Third, it stabilizes the electrode response and electrode-to-electrode reproducibility.
A Nafion-coated Pt electrode produces a higher resting potential of the coated electrodes,
which can be ascribed to and enhancement of the ORR due to the chemical environment
created by Nafion on the surface of the Pt. The exact nature of the Nafion-Pt interface
is still a matter of study, but several general characteristics can be pinpointed.
First, the perfluorosulphonate polymers are superacids, creating an environment with
high proton activity on the surface of the metal. Second, the solubility of O
2 in Nafion is about 20 times higher than in water. Since the ORR is first order on
the concentration of O
2 and H
+, and it depends on the availability of free Pt sites, the environment created by
the Nafion coating produces a kinetic enhancement of the ORR, which leads to an increase
on the electrode OCP. However, despite of the many advantages that Nafion coatings
on Pt electrodes may bring, as illustrated in figure 4, such coatings only allow a
linear range for the identification of molecules such as glucose between 0.3 mM and
3 mM, which constitutes a serious limitation for a broader applicability of MP in
chemical analysis.
[0021] The authors of the present invention have thus tried using different coatings on
Pt electrodes, different from Nafion, that produced a shift in the linear range obtained
with Nafion and that at the same time significantly increased the sensitivity to peroxide,
prevented the interferences caused by negatively charged species, and stabilized the
electrode response and electrode-to-electrode reproducibility.
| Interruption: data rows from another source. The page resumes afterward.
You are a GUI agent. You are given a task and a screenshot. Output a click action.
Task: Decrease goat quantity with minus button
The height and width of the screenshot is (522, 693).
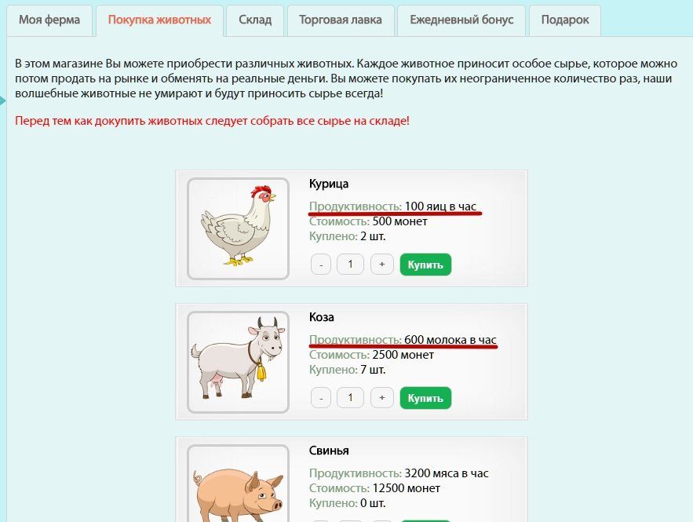click(321, 398)
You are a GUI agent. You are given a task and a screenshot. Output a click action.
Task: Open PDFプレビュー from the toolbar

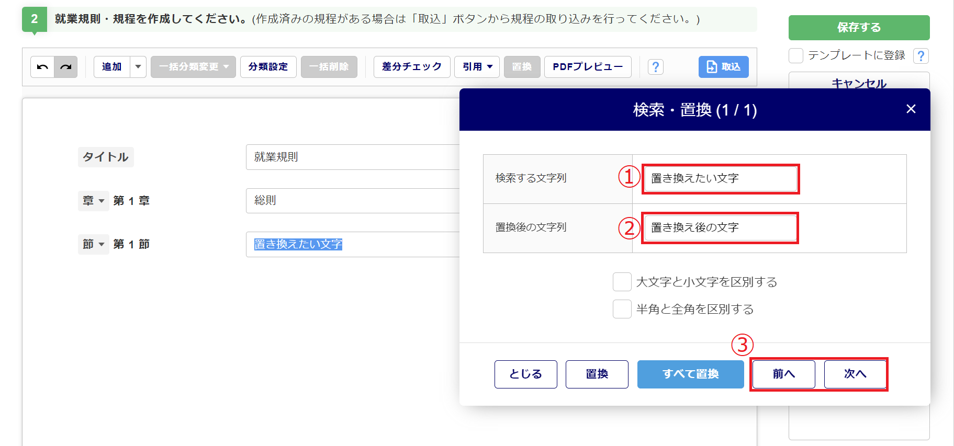pyautogui.click(x=587, y=67)
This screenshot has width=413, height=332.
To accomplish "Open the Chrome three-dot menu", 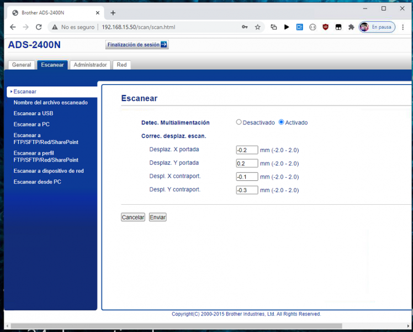I will [403, 27].
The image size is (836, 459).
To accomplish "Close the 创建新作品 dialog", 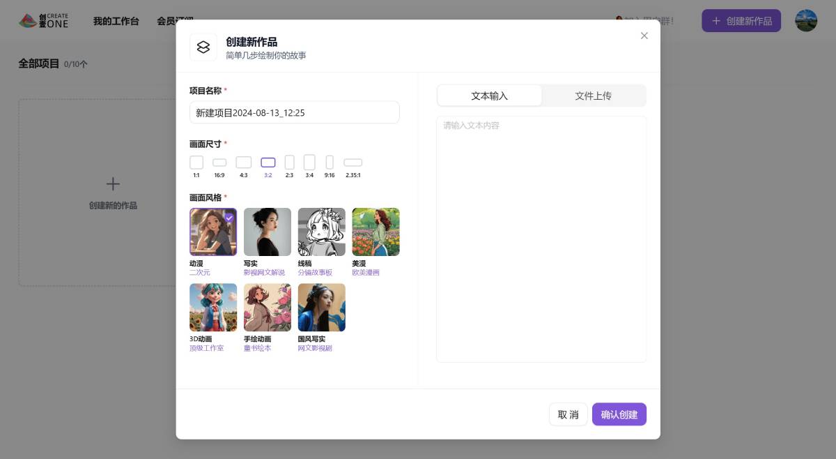I will pos(644,36).
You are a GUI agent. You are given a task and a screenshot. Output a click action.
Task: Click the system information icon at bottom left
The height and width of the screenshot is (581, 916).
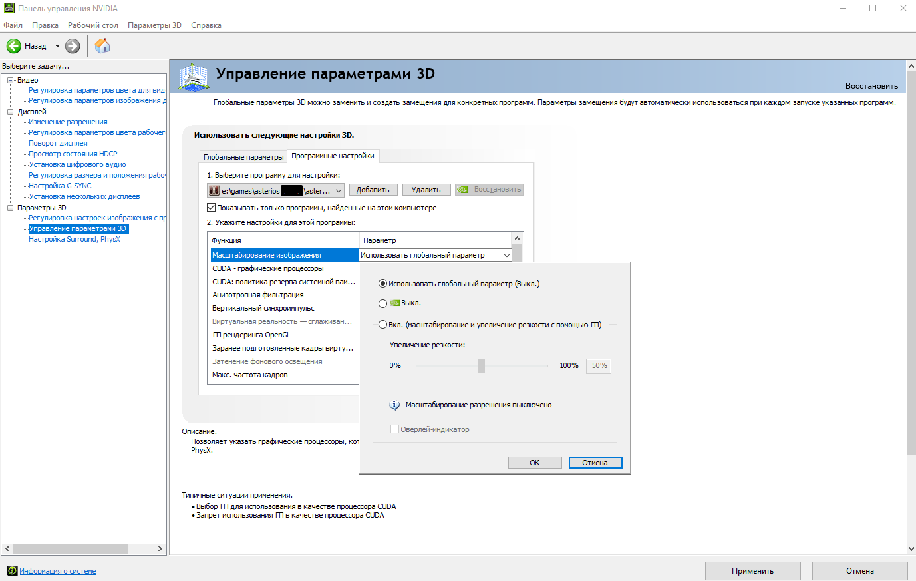coord(12,571)
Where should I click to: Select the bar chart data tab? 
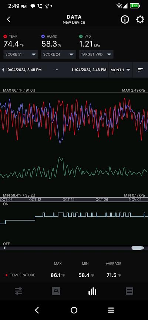click(92, 291)
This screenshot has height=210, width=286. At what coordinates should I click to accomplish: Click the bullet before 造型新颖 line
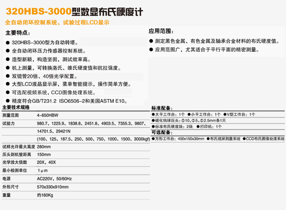tap(8, 59)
In this sense, they
use the following coating:
- copolymer of Formula (II) (from hereinafter referred to as "Aquivion"),
wherein x, y, m and n represent the numbers of repeat units, wherein m=0, n=1 and
wherein the number of repeat units x and y are such that there are less than 15× units
for each y
[0022] Said coating allowed a better control of the processes occurring at the electrode
surface, providing an enhanced stability to the system. The potentiometric response
observed was explained in terms of the blocking effect of the active sites of Pt by
the weakly absorbed hydrogen peroxide, which leads to a drop of the electrode potential
due to a decrease of the cathodic exchange current produced by the oxygen reduction
reaction. Moreover, we herein demonstrate that the linear range of the detection of
hydrogen peroxide can be tuned with the polymer coating. Noteworthy, the potentiometric
response was shifted in terms of the linear range. In the case of using a Nafion coating,
a linear range for the identification of glucose between 0.3 mM and 3 mM is obtained
as illustrated in figure 4, (because of this, a dilution of blood samples is required
to do monitor glucose levels). In contrast, the linear range obtained with Aquivion
is shifted to higher concentrations, in particular between 3 mM and 10 mM, allowing
a direct measurement of glucose in serum or blood. Consequently, a simplification
during the analytical process of glucose detection within the clinical range might
be carried out. Besides, new applications for these enzymatic sensors might be approached.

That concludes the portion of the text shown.